Metal-organic frameworks (MOFs), which is a hot spot in inorganic chemistry and materials science, have attracted great interest recently [11]. Compared to other catalysts, MOFs have large potential to be applied as NRR catalysts but have been rarely investigated. The suitable chemical environments of the pores or channels of MOFs could be beneficial to concentrate and activate N2 to improve the catalytic efficiency, while the periodically arranged metal sites may serve as catalytic centers. Moreover, MOFs can be converted to or combined with other functional materials like NPs, to further enhance the catalytic performance [12]. Up to now, investigations have shown that MOFs can be applied into HER, oxygen reduction reaction (ORR) and carbon dioxide reduction reaction (CO2RR) [13], whereas the applications of MOFs in electrocatalytic NRR are in the early stage. In this review, the existing examples of MOFs in the application of NRR were summarized as three main strategies: i) MOFs as precursors of NRR catalysts, ii) MOFs as NRR catalysts and iii) MOF-based composites as NRR catalysts.
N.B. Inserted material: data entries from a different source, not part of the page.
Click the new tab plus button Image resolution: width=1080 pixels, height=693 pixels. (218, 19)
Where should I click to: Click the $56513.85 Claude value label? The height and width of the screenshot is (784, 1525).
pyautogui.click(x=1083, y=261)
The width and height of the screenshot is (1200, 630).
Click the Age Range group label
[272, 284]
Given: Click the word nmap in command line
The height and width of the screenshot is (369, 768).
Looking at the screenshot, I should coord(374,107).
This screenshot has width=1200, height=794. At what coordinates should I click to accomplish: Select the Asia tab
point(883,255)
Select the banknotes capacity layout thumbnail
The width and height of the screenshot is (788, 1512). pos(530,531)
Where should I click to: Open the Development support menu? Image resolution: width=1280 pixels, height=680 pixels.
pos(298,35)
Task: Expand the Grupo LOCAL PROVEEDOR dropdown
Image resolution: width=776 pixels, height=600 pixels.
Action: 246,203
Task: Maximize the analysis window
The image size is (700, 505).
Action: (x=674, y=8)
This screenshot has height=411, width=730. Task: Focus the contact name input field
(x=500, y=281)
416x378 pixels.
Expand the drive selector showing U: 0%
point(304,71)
2. MOFs as precursors of NRR catalysts 2.1. MOF-derived N-doped porous carbon (NPC)N-Doped porous carbons (NPCs) have been extensively used as catalysts, especially in the field of electrochemical reduction. MOFderived NPCs with high N content show good N2 adsorption, tunable functionalization and tailorable morphologies, but the synthesis of NPCs is complicated and costly using traditional synthetic routes. Examples of MOF-derived NPCs have been applied to electrocatalysis, such as HER and CO2RR [14]. In addition, by rational design and fabrication, MOF-derived NPCs can avoid the doping of transition metals which usually have HER catalytic activity, thus enhancing the selectivity for NRR.
In 2018, Quan and coworkers reported a NPC NRR catalyst synthesized via pyrolysis of ZIF-8 at different temperatures, as shown in Fig. 1 [15]. Scanning electron microscope (SEM) and transmission electron microscope (TEM) characterizations revealed that there was no remarkable morphological change in the carbonization process under 750-950 ℃. X-ray photoelectron spectroscopy (XPS) showed that the NPC formed at 750 ℃ (NPC- 750) has the highest N content (13.6%) and the best electrocatalytic performance, with an NH3 production rate up to 1.40 mmol g-1 h-1 and Faradaic efficiency (FE) of 1.42% at -0.9 V vs. reversible hydrogen electrode (RHE). DFT calculations showed that the pyridinic and pyrrolic N-doping in NPC can introduce active sites to facilitate the N2 bond cleavage, which is one of the main factors of the high catalytic performance.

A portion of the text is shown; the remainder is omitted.